• **Activity**
Search for the word "Task" in the entries. Each line that holds it should be copied.

• **Data in this exercise**
%%

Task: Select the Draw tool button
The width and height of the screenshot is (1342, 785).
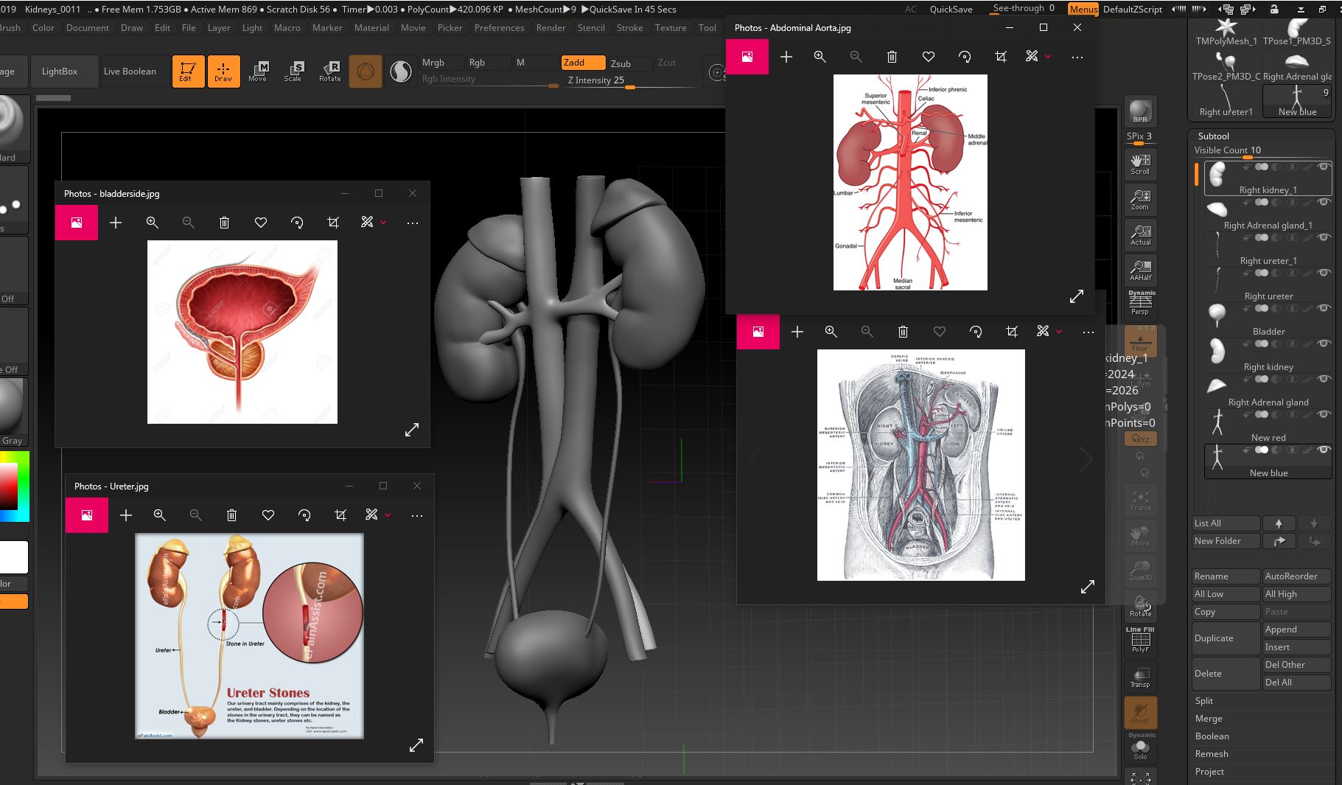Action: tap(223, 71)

%%
%%

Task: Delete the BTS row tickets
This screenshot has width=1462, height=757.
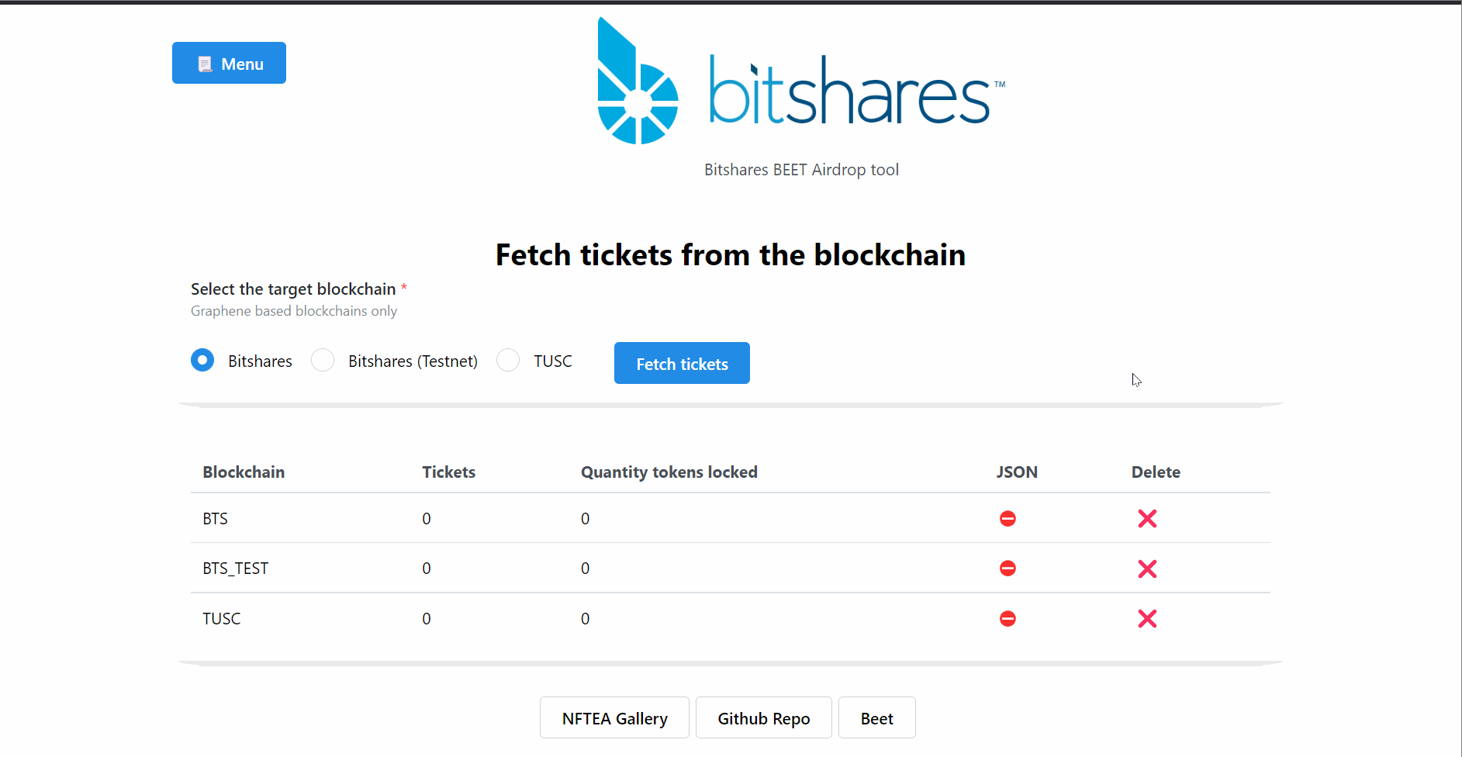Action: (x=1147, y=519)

%%

• **Response**
Task: Select the Draw tool button
Task: Delete the BTS row tickets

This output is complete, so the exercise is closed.